Personal Saga Behind MPP’s Bill on Adopted Children
Ian Urquart, Provincial affairs columnist, The Toronto Star
December 8, 1998

Mostly, the politics at Queen’s Park is, well, political. Positions are taken and postures struck to maximize political advantage. But occasionally, politics can be personal, as with Marilyn Churley’s private member’s bill to help adopted children find their birth parents, which is to be debated later this week.

Churley, the NDP MPP for Riverdale, is a feisty veteran of eight years as minister of consumer and commercial relations in Bob Rae’s government. She is a poised and aggressive critic of the Harris government on issues ranging from the environment to violence against women.

But 30 years ago, she was a frightened and pregnant teenager.
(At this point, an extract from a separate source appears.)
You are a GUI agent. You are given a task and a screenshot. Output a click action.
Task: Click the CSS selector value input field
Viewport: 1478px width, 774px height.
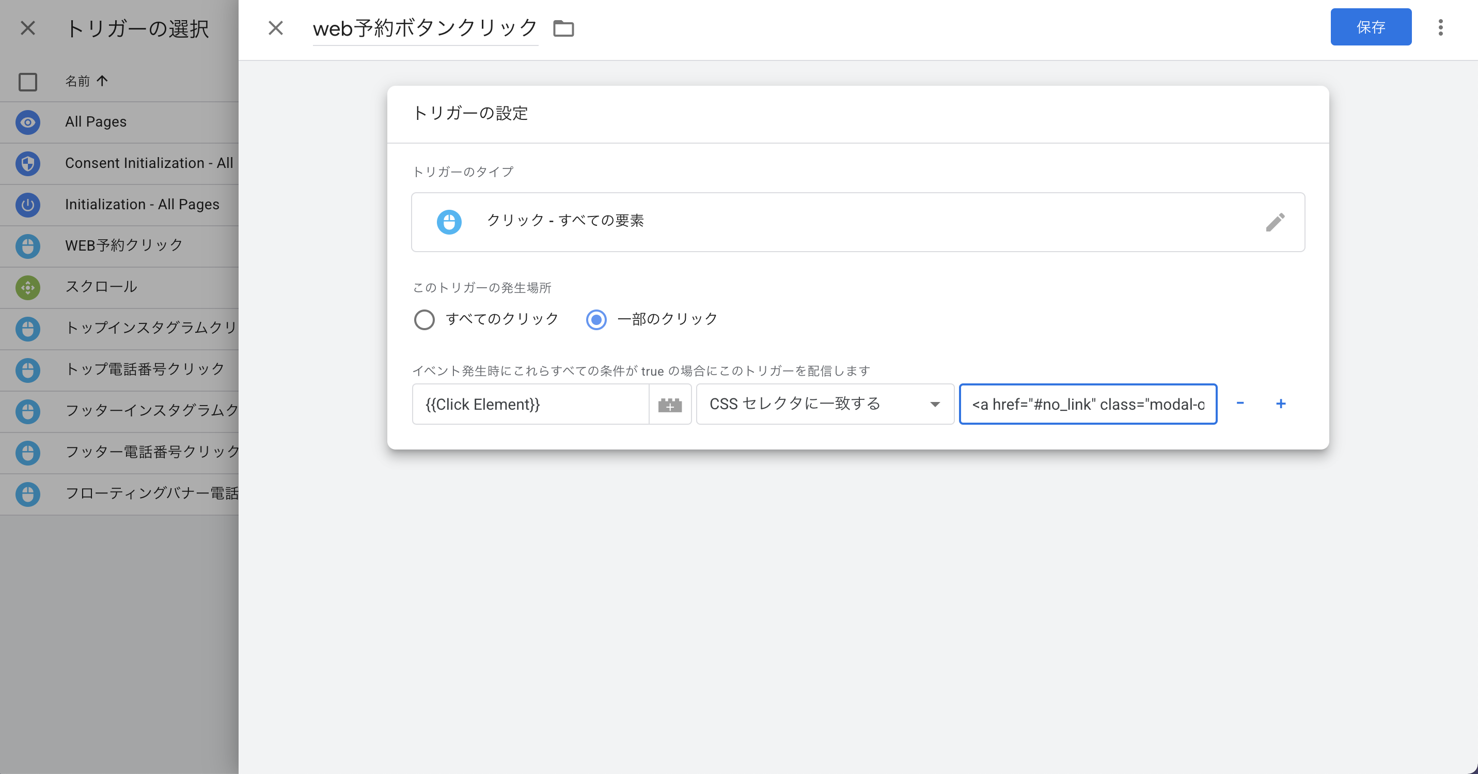[1087, 404]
Too overcome with guilt and shame to tell her own parents, she gave birth alone and immediately surrendered her son for adoption.

“After he was born, I cried for months,” Churley wrote in an article last year in The Star. “I looked for him on every street corner as the years went by. I had my private ceremonies: on his birthdays, I would light a candle for him. For 28 years, I was among the walking wounded. I never stopped loving him and grieving for him.”

Eventually, Churley went through channels to try and find him. But the system in Ontario is excruciatingly slow. Both birth parent and child have to register with the Ministry of Community and Social Services and then wait while ministry officials try to match them up.

As Ontario Ombudsman Roberta Jamieson reported earlier this year, the ministry is under staffed, the adoption disclosure registry has more than 16,000 names, and the wait for a match-up is more than seven years in most cases.

Churley wasn’t prepared to wait that long. She hired an investigator to track her son down. It took more than a year, but he was finally located and a happy reunion arranged.

To encourage similar reunions, Churley has brought forward a private member’s bill that would give every adopted child aged 18 or over identifying information on his or her birth parents upon application.

If a birth parent did not want to be contacted, they would have to notify the registry, and a copy of the notice would be attached to the information given to the applicant. If the applicant persisted and contacted the parents anyway, he or she would be subjected to a fine of up to $5,000.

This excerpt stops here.